Delwin D Fandrich pianobuilders@olynet.com
Fri, 15 Mar 2002 21:06:39 -0800


----- Original Message -----
From: "Phillip L Ford" <fordpiano@lycos.com>
To: <pianotech@ptg.org>
Sent: March 15, 2002 10:56 PM
Subject: Re: Sohmer


> >
> >Are you sure those were reverse crown by design? Those I've done had
positive crown. And extremely high scale tensions -- highest I've ever
measured. Around 62,000 lbs (28,000 kgf +) or better as I recall. Took some
doing to bring it down and retain the agraffe design (as per the customers
request).
> >
> >Del
> >
>
> Del,
> I somehow lost a previous post in which you said you had re-engineered
(right
> word?) several of these pianos.  Does that mean that you eliminated the
agraffes on
> the bridge?  If so, why?  Here you talk about bringing down the tension
and
> retaining the agraffes.  I don't see what difference it makes to the scale
whether you > have agraffes or bridge pins.  Could you elaborate on that a
bit?

With the Sohmer's I've left the agraffe bridge arrangement. It's one of the
few of its type that has held up well over the years. I'm not sure what has
made the difference. Perhaps it's the length of the agraffe--the threaded
portion of which extends nearly all the way through the bridge--or it may be
the maple reinforcing bar mounted on the backside of the soundboard
paralleling the bridge. Whatever it is, among the agraffe bridge systems the
Sohmer is unique; it seems to work quite well.

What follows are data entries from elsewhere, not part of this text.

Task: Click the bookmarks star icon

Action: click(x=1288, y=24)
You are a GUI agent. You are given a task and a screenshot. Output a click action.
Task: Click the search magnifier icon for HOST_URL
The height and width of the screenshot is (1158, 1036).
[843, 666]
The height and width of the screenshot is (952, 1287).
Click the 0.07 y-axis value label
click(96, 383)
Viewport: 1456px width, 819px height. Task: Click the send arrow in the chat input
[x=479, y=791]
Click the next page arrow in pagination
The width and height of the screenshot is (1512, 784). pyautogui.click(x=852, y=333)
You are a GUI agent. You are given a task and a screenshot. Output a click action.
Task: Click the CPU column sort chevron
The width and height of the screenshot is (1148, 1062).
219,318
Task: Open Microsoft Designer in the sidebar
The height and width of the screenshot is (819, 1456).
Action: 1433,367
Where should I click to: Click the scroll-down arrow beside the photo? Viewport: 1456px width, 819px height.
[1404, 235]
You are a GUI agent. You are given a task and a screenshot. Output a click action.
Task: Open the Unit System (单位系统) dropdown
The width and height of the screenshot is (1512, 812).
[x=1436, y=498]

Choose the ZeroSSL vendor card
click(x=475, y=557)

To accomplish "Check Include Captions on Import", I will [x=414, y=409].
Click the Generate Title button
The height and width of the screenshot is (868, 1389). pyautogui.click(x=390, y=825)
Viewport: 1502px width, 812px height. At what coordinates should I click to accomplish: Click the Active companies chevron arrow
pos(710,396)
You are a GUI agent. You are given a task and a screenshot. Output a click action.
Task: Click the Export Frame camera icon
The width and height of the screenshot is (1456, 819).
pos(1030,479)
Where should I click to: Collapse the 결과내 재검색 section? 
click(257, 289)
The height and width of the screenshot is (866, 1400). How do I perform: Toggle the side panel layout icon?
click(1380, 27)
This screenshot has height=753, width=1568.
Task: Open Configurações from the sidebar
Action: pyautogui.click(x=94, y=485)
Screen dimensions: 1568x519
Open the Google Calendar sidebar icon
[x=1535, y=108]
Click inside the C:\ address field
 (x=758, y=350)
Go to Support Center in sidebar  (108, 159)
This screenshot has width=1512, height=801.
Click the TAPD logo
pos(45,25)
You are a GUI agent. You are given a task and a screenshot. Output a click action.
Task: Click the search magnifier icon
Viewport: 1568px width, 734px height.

To reduce the string tensions I sectioned the bridge at the plate brace gaps
and staggered the individual pieces to reduce the tensions to some
reasonable level. I dry fitted the individual bridge sections on to the
soundboard template, made little gap spacers to fill in the saw kerfs and
splined them back together. This did stagger them a bit so I rounded
everything off a bit and cleaned them all up so they would look pretty and
sprayed them with lacquer after they were mounted on the new soundboard.

No, it makes no difference in terms of scaling whether agraffes are used or
bridge pins are used. The agraffe bridges are a bit tricky to work with when
it comes time to establish string bearing because of the vertical string
offset but sketching things out on paper helps.

Most other agraffe bridges automatically get replaced with conventional
bridge work simply because they have all shown a tendency to self-destruct
over the years. But not the Sohmer system. At least not those I've seen.